The final solution was the more mature HBase solution. The first task in the HBase solution was to get the Hadoop and HBase services up and running. We initial got a single node cluster up and running which did not leverage the Hadoop File System (HDFS) and was consequently extremely easy to setup.
The 5 node cluster on the other hand was much more difficult. Originally we tried using the base Apache version of both Hadoop and HBase and had significant issues getting the servers to communicate and while HBase has extensive documentation the configuration items are extensive and it is very easy to miss configure part of the system and cause significant issues. Eventually the team found the Cloudera versions of Hadoop and HBase, these versions come with significant scripts that help with the configuration, especially in the EC2 environment.

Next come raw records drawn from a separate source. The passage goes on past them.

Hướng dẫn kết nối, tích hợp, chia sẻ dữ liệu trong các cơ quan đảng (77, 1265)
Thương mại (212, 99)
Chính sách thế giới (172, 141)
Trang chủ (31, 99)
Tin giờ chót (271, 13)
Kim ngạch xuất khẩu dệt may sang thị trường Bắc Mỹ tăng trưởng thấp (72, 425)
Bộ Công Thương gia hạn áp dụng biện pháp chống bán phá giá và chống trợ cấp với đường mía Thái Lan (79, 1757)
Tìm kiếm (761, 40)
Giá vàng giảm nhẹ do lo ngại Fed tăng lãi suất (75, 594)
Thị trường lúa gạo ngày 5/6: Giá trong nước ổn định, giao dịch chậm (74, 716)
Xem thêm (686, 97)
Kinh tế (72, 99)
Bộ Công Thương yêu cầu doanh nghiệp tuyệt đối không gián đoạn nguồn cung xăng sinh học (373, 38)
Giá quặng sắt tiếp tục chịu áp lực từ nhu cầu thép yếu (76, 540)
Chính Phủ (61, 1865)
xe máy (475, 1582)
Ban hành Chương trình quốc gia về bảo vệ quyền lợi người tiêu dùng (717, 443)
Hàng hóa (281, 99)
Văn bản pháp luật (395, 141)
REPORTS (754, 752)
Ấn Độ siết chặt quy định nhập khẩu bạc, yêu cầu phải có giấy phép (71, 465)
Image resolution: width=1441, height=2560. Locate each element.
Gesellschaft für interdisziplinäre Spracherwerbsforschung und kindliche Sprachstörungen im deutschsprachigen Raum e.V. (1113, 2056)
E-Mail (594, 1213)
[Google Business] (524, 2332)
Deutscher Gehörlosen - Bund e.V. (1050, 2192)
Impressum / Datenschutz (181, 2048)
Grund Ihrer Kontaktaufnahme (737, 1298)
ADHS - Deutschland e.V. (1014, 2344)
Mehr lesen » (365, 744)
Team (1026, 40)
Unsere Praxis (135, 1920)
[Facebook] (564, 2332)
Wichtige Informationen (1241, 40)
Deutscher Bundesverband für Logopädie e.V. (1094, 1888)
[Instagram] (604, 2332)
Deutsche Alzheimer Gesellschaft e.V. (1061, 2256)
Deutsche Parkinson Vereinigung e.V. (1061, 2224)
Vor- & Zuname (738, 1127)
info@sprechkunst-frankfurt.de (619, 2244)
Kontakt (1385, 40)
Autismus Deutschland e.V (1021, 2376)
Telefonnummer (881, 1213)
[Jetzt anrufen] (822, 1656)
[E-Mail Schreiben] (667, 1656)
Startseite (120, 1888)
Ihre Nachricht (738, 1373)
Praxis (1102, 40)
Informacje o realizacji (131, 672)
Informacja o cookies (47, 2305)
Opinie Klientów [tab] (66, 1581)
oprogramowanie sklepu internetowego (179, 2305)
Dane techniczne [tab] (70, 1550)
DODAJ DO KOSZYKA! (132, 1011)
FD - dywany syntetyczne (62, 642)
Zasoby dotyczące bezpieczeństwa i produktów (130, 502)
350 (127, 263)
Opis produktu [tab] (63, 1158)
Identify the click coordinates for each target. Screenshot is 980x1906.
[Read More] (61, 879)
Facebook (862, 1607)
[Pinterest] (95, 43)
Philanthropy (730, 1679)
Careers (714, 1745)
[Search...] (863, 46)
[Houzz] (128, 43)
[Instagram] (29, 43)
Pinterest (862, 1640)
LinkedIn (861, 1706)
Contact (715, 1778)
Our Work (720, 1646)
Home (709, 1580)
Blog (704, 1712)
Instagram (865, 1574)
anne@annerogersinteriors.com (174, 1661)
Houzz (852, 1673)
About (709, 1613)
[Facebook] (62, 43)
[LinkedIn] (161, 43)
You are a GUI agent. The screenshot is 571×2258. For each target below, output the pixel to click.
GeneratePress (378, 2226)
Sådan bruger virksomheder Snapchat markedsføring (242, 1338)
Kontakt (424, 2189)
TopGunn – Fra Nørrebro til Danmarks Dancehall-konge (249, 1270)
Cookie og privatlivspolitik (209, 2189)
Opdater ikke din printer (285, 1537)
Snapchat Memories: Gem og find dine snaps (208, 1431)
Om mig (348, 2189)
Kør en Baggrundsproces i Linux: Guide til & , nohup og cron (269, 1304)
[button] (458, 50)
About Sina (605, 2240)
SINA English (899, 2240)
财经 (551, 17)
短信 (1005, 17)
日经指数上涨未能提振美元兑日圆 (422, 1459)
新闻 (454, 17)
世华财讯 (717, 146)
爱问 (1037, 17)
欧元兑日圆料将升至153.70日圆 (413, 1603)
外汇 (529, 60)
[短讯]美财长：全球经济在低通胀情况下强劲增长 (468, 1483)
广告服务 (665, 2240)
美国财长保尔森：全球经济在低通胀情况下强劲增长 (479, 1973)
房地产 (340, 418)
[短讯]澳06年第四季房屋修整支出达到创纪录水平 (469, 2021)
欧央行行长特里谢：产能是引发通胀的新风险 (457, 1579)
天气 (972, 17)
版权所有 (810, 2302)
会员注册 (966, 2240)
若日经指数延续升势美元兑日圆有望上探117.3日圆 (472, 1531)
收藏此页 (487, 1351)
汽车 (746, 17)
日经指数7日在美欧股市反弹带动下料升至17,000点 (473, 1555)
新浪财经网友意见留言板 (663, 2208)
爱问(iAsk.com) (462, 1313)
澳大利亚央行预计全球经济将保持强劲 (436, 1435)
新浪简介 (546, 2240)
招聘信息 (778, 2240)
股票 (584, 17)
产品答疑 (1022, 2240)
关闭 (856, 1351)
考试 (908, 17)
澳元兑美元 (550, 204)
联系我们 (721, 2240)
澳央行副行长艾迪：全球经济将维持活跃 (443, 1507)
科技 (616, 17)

Once the system was up and running we took the raw test data and begin the task of writing a batch loader. Initially we took a naïve approach to this and did raw inserts inside of Map Reduce tasks. Since HBase is build on top of Hadoop it was extremely easy to execute Map Reduce tasks against the database and we quickly had the naïve approach working. Finding the initial performance to be not desirable we found the HBase bulk load facility (http://hbase.apache.org/bulk-loads.html). The basic mechanics of this approach are to read the raw data into a Map Reduce task that actually writes directly to the file system a set of files that represent the HBase table. This allows for very fast loading of data and we achieved acceptable performance using this method. We will have a later blog article that gives a walk through on how this can be done and some of the issues we encountered and how we overcame them.
Having become comfortable with HBase and having found that the community support and activity we much larger than the other candidates, along with the issues with the other candidates the team decided to adopt HBase as Deerwalk’s distributed database engine.